▶ _Your objective_
Return the data below line for line, without changing any character.

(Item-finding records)

## Start

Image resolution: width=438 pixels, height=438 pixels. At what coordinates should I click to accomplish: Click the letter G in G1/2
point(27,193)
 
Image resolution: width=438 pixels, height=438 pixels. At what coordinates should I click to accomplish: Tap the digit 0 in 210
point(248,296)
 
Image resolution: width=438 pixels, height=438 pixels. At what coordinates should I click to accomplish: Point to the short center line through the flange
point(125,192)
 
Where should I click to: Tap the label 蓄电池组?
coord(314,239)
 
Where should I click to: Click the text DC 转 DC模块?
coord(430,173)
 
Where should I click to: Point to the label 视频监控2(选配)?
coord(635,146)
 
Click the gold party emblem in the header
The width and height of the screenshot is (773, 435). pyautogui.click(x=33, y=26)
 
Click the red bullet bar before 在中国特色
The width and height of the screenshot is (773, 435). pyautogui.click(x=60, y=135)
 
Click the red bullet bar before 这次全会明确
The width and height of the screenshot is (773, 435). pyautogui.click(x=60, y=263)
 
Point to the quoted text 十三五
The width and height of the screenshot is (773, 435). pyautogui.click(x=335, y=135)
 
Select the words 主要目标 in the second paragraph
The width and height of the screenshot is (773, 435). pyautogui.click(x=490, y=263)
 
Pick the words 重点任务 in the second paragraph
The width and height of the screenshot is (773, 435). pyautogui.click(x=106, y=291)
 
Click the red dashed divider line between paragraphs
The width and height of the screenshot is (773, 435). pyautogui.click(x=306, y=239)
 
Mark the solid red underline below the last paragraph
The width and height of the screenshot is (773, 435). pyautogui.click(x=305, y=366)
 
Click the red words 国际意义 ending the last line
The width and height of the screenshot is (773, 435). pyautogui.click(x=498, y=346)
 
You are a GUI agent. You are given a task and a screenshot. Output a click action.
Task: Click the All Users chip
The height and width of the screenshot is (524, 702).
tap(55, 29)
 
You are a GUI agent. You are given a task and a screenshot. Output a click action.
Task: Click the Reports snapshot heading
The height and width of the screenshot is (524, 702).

## End

▶ _Worked answer_
Image resolution: width=438 pixels, height=438 pixels. At what coordinates should I click to accomplish: Click the letter G in G1/2
point(27,193)
 
Image resolution: width=438 pixels, height=438 pixels. At what coordinates should I click to accomplish: Tap the digit 0 in 210
point(248,296)
 
Image resolution: width=438 pixels, height=438 pixels. At what coordinates should I click to accomplish: Point to the short center line through the flange
point(125,192)
 
Where should I click to: Tap the label 蓄电池组?
coord(314,239)
 
Where should I click to: Click the text DC 转 DC模块?
coord(430,173)
 
Where should I click to: Point to the label 视频监控2(选配)?
coord(635,146)
 
Click the gold party emblem in the header
The width and height of the screenshot is (773, 435). pyautogui.click(x=33, y=26)
 
Click the red bullet bar before 在中国特色
The width and height of the screenshot is (773, 435). pyautogui.click(x=60, y=135)
 
Click the red bullet bar before 这次全会明确
The width and height of the screenshot is (773, 435). pyautogui.click(x=60, y=263)
 
Point to the quoted text 十三五
The width and height of the screenshot is (773, 435). pyautogui.click(x=335, y=135)
 
Select the words 主要目标 in the second paragraph
The width and height of the screenshot is (773, 435). pyautogui.click(x=490, y=263)
 
Pick the words 重点任务 in the second paragraph
The width and height of the screenshot is (773, 435). pyautogui.click(x=106, y=291)
 
Click the red dashed divider line between paragraphs
The width and height of the screenshot is (773, 435). pyautogui.click(x=306, y=239)
 
Mark the solid red underline below the last paragraph
The width and height of the screenshot is (773, 435). pyautogui.click(x=305, y=366)
 
Click the red words 国际意义 ending the last line
The width and height of the screenshot is (773, 435). pyautogui.click(x=498, y=346)
 
You are a GUI agent. You are given a task and a screenshot. Output a click action.
Task: Click the All Users chip
The height and width of the screenshot is (524, 702).
tap(55, 29)
 
You are a GUI agent. You are given a task and a screenshot. Output a click action.
Task: Click the Reports snapshot heading
The height and width of the screenshot is (524, 702).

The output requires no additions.